Outcome-based Reinforcement Learning to Predict the Future
Benjamin Turtel, Danny Franklin, Kris Skotheim, Luke Hewitt, Philipp Schoenegger
TL;DR
This work extends Reinforcement Learning with Verifiable Rewards (RLVR) to the challenging task of forecasting real-world events, addressing instability from noisy, delayed outcomes with a stable online RL pipeline. By evaluating multiple on-policy algorithms (GRPO variants, ReMax) and DPO on a Polymarket dataset (including 100k synthetic questions), the authors demonstrate that a 7-run ReMax ensemble achieves competitive Brier scores and calibration, surpassing frontier models like o1 in both accuracy and probabilistic reliability. The study further shows practical value through a hypothetical trading evaluation, achieving roughly 10% ROI and notable gains on low-market-confidence questions, underscoring the potential of calibrated RL forecasters as decision-support tools. Broader impacts discuss societal risks and the importance of interpretability and human oversight when applying such models to high-stakes forecasting and financial domains.
Abstract
Reinforcement Learning with Verifiable Rewards (RLVR) has been an effective approach for improving Large Language Models' reasoning in domains such as coding and mathematics. Here, we apply RLVR methods towards forecasting future real-world events - a challenging task for RL due to the very noisy (and delayed) outcomes involved. Using a novel dataset of recent questions from a prediction market, and accompanying relevant news headlines, we show that a compact (14B) reasoning model can be trained to match or surpass the predictive accuracy of frontier models like o1, while greatly improving probabilistic calibration.
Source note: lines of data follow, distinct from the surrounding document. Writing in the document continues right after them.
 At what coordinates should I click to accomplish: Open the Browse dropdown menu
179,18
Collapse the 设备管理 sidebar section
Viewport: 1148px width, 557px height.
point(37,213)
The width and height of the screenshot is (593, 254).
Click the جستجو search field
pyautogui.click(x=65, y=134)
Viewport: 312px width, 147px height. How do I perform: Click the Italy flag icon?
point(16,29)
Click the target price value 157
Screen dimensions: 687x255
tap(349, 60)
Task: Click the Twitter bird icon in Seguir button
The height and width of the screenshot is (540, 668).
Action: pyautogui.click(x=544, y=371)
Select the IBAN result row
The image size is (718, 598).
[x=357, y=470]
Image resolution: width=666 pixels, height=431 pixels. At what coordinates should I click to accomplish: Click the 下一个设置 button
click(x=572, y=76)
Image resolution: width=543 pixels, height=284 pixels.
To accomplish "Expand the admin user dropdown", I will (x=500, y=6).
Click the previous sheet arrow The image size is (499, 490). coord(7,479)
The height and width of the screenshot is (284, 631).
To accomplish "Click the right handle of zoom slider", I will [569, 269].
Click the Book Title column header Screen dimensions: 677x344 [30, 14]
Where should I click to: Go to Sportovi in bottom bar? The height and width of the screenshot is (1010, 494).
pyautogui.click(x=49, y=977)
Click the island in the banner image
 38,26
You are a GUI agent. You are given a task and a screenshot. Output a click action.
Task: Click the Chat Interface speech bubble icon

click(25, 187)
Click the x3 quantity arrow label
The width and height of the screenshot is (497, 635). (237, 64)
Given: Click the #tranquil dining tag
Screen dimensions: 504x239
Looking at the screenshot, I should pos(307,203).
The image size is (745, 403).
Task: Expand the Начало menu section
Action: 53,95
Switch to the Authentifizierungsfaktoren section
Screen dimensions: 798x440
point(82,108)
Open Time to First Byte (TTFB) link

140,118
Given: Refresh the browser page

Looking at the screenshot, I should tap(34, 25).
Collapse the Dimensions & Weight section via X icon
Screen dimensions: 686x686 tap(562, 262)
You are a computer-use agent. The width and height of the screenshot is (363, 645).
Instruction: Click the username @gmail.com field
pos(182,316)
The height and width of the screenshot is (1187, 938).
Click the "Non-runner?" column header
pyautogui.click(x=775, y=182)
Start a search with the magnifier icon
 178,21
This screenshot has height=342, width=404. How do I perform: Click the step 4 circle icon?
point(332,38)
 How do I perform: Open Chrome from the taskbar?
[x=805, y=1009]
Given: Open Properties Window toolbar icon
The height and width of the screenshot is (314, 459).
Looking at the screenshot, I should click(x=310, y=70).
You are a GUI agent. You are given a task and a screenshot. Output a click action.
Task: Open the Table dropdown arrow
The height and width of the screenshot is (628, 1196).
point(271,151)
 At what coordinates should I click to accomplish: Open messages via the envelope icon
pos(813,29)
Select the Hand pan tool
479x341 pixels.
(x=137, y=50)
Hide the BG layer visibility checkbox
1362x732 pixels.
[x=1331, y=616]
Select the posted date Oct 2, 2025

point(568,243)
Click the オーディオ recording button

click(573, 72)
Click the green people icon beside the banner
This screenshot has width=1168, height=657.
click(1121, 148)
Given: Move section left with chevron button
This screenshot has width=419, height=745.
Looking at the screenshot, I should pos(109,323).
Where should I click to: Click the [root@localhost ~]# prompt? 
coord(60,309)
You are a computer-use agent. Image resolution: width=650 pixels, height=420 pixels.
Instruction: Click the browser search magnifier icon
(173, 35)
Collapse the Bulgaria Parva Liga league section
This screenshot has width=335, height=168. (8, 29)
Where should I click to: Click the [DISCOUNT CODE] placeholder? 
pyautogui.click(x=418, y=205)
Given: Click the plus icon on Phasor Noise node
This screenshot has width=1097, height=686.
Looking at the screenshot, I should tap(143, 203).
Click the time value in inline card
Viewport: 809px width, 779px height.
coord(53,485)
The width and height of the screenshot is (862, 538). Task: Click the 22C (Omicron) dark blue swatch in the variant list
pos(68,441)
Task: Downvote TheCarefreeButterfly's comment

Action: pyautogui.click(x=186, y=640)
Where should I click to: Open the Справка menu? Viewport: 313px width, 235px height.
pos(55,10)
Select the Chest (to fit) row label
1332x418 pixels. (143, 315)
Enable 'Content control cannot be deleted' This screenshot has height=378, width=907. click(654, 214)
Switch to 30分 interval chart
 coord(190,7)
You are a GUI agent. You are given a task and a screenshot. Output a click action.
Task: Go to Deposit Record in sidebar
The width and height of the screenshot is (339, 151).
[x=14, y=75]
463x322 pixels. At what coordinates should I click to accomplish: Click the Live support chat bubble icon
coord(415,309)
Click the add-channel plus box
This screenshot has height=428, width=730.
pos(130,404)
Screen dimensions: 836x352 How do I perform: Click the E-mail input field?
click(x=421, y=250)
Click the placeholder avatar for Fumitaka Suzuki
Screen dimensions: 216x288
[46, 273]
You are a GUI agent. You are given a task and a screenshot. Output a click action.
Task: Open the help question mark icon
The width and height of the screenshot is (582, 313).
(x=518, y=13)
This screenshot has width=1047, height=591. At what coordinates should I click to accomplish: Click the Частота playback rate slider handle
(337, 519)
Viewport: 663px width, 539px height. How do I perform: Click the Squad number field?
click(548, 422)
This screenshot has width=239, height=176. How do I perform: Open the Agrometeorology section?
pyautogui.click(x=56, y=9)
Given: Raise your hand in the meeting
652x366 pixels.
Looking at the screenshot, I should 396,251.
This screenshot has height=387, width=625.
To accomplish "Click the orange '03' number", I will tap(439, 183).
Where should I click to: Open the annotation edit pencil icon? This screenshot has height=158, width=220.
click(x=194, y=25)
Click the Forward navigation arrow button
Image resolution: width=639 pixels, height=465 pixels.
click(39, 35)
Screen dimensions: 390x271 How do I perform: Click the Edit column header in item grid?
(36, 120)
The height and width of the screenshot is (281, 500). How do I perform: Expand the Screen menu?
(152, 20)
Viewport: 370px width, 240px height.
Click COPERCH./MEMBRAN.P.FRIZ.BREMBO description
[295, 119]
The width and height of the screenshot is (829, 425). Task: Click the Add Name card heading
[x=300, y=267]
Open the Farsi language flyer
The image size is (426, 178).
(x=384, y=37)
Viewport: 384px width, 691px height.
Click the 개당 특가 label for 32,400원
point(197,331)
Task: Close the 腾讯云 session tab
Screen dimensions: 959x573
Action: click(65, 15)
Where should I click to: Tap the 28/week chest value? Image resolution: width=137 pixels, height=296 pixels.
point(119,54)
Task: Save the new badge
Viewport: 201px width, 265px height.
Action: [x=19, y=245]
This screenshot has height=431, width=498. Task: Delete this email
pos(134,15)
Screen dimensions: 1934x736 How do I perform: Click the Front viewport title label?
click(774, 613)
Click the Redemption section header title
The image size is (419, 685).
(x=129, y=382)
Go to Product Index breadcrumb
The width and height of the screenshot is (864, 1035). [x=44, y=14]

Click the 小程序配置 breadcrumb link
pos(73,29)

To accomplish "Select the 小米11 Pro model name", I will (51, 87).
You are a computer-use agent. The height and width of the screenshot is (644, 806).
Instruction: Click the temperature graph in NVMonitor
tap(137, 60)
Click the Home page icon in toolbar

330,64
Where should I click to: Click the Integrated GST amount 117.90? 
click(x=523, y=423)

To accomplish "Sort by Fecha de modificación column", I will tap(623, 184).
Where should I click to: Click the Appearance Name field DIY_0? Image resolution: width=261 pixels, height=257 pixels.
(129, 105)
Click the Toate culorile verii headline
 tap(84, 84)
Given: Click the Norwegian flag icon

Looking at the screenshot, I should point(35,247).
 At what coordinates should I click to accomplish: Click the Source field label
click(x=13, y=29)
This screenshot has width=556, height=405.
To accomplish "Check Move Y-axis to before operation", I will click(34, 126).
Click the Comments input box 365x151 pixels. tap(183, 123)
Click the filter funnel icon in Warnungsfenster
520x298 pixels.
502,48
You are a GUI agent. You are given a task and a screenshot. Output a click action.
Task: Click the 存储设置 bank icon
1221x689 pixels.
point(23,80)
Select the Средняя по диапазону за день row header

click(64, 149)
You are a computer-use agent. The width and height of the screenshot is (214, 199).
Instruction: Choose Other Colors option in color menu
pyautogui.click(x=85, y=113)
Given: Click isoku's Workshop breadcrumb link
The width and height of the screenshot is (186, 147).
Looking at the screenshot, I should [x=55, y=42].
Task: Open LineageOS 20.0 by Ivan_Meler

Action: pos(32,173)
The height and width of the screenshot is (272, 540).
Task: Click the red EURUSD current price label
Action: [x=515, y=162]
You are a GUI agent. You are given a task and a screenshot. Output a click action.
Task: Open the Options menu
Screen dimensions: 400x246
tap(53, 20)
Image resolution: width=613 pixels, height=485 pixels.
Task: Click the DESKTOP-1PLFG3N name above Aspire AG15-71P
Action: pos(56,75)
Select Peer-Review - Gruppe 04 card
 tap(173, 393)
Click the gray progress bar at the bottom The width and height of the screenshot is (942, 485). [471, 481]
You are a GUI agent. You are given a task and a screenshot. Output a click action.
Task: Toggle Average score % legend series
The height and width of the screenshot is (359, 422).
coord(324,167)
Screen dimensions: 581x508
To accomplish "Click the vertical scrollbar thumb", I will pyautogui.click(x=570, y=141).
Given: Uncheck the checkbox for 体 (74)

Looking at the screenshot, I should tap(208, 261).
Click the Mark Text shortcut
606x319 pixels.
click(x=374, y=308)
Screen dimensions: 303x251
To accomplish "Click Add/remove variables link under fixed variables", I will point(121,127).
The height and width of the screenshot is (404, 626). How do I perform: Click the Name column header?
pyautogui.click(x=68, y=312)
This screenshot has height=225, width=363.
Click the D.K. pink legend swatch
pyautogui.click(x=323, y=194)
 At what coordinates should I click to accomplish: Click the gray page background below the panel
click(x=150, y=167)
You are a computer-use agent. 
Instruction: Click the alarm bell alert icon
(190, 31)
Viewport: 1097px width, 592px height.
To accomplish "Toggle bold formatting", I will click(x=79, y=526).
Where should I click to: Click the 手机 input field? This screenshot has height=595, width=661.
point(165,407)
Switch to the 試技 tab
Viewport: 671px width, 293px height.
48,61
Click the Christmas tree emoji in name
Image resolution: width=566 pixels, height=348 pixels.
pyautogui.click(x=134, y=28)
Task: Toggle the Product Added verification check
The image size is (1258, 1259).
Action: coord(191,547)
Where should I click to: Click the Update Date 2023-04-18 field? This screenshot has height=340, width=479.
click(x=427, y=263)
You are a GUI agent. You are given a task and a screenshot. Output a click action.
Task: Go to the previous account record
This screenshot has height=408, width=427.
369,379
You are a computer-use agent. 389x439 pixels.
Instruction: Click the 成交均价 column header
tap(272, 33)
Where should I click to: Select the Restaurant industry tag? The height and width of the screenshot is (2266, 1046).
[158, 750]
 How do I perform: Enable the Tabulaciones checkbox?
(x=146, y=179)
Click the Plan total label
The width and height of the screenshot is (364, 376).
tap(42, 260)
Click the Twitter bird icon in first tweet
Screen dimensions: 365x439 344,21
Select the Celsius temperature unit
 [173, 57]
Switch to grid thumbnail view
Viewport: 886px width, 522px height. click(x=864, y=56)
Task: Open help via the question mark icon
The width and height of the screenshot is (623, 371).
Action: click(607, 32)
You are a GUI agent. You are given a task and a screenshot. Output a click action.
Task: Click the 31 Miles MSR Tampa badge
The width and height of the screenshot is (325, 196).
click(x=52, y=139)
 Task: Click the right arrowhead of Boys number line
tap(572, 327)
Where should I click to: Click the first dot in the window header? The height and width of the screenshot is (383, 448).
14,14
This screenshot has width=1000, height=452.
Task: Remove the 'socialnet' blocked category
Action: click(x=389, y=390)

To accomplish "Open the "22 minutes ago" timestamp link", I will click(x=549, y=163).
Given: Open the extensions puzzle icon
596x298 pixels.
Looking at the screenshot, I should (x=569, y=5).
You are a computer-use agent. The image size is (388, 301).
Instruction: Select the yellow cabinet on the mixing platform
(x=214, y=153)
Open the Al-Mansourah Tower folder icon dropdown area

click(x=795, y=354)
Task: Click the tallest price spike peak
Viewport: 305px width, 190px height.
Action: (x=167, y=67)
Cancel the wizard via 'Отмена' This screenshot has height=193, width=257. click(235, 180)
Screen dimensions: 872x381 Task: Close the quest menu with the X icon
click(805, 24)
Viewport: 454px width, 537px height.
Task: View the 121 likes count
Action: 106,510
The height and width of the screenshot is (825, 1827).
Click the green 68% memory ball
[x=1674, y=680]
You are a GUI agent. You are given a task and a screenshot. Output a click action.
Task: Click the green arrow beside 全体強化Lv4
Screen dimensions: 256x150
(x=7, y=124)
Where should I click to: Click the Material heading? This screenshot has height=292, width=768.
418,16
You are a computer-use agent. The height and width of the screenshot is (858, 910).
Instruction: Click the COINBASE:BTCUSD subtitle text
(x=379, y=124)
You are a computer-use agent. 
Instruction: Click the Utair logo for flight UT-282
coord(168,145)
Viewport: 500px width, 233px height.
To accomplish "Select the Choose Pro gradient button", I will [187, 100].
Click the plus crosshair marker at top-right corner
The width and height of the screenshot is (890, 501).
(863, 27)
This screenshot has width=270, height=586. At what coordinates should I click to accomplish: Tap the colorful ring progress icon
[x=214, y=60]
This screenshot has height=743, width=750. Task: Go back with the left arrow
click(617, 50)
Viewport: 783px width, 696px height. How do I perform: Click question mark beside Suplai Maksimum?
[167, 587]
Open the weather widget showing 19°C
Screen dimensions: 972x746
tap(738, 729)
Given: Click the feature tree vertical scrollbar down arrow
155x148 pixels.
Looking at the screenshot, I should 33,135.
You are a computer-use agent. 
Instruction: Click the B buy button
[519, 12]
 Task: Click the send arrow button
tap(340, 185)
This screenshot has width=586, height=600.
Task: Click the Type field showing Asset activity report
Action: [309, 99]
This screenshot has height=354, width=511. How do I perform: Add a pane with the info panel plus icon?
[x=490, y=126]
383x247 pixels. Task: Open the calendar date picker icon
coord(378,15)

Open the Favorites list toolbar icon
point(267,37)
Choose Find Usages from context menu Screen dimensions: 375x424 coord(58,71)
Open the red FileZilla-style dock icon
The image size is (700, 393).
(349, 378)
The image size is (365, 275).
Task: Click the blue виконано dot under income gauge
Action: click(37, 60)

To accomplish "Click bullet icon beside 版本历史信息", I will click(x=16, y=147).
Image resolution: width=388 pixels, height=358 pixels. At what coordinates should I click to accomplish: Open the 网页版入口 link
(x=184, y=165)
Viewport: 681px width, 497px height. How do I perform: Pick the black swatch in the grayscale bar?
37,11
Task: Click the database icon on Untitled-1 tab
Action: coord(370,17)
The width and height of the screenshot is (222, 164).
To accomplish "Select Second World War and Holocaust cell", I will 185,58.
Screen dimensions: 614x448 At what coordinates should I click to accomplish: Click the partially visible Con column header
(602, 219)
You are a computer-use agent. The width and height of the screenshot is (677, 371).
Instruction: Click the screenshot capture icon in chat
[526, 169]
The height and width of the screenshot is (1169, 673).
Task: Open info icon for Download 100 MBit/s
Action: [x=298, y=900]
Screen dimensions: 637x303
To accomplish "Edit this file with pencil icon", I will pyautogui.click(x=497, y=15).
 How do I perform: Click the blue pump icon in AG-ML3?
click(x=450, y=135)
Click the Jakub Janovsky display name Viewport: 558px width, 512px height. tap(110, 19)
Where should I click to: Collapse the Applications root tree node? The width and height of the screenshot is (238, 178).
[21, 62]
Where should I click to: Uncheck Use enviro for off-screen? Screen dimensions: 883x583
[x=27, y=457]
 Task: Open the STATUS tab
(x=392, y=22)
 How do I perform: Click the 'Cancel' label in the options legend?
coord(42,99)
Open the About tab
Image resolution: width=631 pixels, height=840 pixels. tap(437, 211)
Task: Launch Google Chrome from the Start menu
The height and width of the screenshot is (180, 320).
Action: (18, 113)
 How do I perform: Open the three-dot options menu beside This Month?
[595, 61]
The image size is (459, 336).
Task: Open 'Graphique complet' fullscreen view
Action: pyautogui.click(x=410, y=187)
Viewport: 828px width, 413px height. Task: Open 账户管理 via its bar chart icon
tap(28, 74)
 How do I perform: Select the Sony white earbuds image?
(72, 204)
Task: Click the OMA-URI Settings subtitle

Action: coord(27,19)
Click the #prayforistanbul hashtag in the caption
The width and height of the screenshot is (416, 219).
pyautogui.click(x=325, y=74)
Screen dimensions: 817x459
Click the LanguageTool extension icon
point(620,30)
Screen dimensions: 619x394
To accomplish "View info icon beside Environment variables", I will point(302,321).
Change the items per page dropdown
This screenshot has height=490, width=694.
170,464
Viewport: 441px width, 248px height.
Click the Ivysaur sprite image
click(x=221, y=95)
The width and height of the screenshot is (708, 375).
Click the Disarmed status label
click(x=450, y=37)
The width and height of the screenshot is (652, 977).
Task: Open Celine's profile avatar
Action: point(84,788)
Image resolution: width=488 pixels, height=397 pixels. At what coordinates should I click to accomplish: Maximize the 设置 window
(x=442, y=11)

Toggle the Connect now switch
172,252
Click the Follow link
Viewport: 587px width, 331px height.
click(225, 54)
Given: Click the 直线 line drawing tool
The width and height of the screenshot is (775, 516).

The model's performance is also practically meaningful: in a Polymarket trading simulation, we estimate that its bets would have yielded a return on investment of over 10% across all questions in the test set. We detail and compare approaches used in training our model, including augmenting our training-data with synthetic prediction questions, guardrails for learning stability, and median prediction sampling at inference-time.